» **TASK INSTRUCTIONS**
What is needed is an exact copy of the lines from the one containing "Instruction: Click カテゴリー label on the 旅行 row" through the last line of the records below, with no pictures.

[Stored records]

┌────────

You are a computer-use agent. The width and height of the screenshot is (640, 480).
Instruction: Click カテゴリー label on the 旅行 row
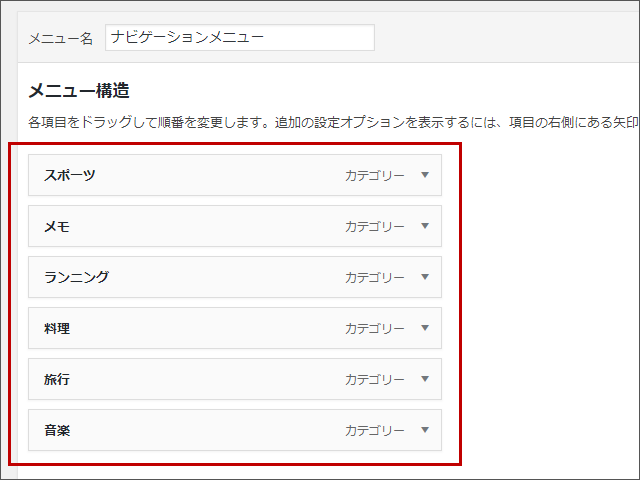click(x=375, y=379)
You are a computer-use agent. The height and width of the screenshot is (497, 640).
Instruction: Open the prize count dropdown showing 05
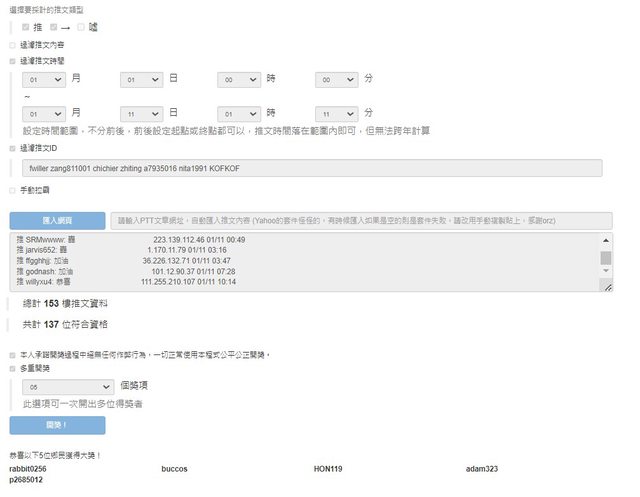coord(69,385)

└────────

» **ANSWER BELOW**
Instruction: Click カテゴリー label on the 旅行 row
click(x=375, y=379)
You are a computer-use agent. The height and width of the screenshot is (497, 640).
Instruction: Open the prize count dropdown showing 05
coord(69,385)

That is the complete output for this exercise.